In a sign of Pyongyang reallowing street markets, the North Korean government announced a list of government-set prices for staple products in a desperate bid to keep galloping inflation in check, the Daily NK reported Feb. 5.
"The North Korean government put up notices of state-set prices for 100 goods at the entrances of street markets across the nation on Feb. 4," reported the Daily NK, citing informed sources in the socialist country. "The notice carried a warning that the state will seize all products sold at prices higher than the government-set prices."

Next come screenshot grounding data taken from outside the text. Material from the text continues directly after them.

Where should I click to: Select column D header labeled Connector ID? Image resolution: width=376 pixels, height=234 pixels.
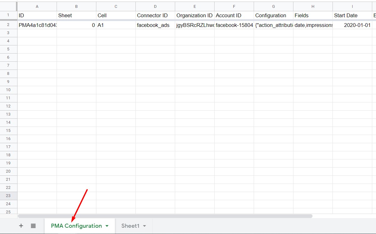click(155, 6)
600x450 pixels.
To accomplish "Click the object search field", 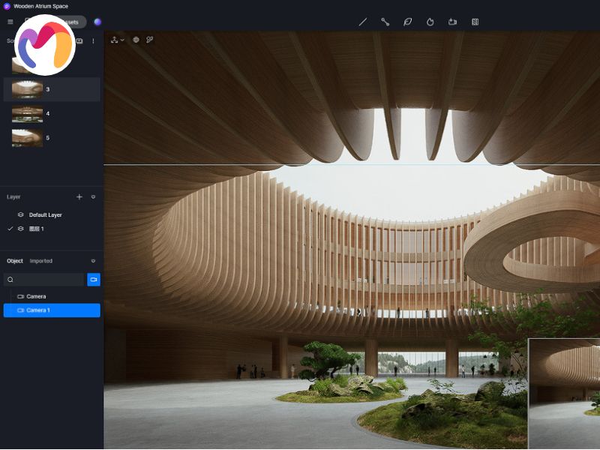I will [45, 280].
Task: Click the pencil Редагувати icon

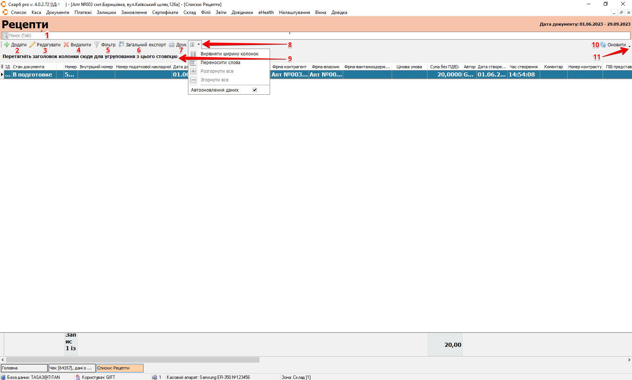Action: (32, 44)
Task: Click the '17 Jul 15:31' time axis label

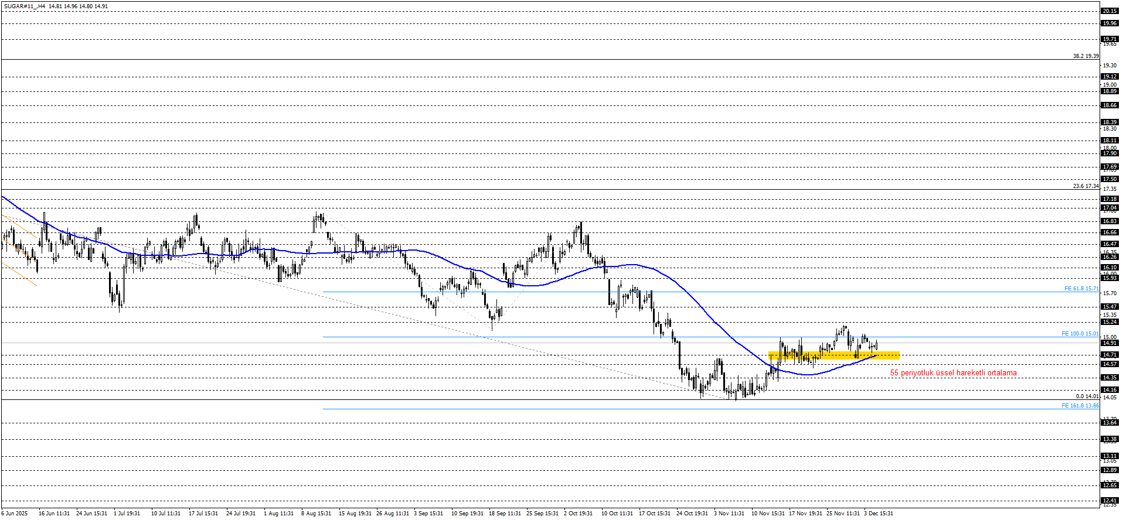Action: [x=203, y=514]
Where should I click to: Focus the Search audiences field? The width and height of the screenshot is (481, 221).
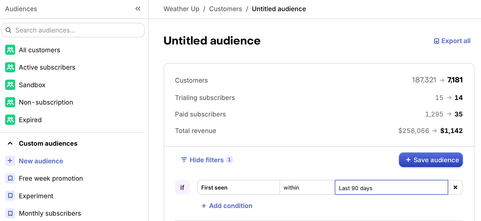click(73, 30)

According to the list, a kilogram of rice should sell for 240 won and a kilogram of pork, for 700 won. "Government-set prices are far lower than market prices, thus sparking confusion among merchants," it said. In addition, the North Korean authorities posted new official forex rates: 400 won to the U.S. dollar and 58.8 won to the Chinese yuan, according to the Daily NK
With public anger mounting, North Korean Premier Kim Yong-il has apologized for the bungled currency overhaul, Good Friends said in its Feb. 9 newsletter. "Kim expressed regret for confusion and instability caused by wrongly set prices at state-run shops during a recent meeting of senior members of the Pyongyang municipal people's committee," the group said, citing its contacts in the socialist country. Premier Kim is in charge of the economy under leader Kim Jong-Il.
In addition, North Korea reportedly fired the chief architect of the currency reform. Pak Nam-gi, chief of the planning and finance department of the ruling Workers' Party, oversaw the currency revaluation and was blamed for the sharp rise in prices and social chaos following the reform. He may have been fired from his post, according to North Korea watchers in Dandong, China, a city near the border with North Korea.
While viewing such developments in the North as Pyongyang's admission of its failure in the currency redenomination, North Korea watchers in Seoul say it is still too early to say that the move has been aborted.
Cho Han-beom, a senior research fellow at the Korea Institute for National Unification in Seoul, said that North Korea has taken the wrong approach to its fundamental problems: a production shortage and an undersupply of key products.
"North Korea's current economic crisis stems from low production and an absolute supply shortage, which in turn is attributable to its socialist planned economy," Cho said. "To solve such problems, the North should liberalize and privatize production, but it has so far focused on improving distribution and rationing systems." Last year's currency reform is line with such an approach, so it has a low possibility of success like the socialist country's economic reforms in 2002, he added.
Kim Yong-hyun, a North Korea studies professor at Dongguk University in Seoul, said it still is premature to judge the North's currency overhaul as a failure. "North Korea seems to face difficulties because it cannot secure necessary goods from outside, but we should not judge that its currency reform has failed."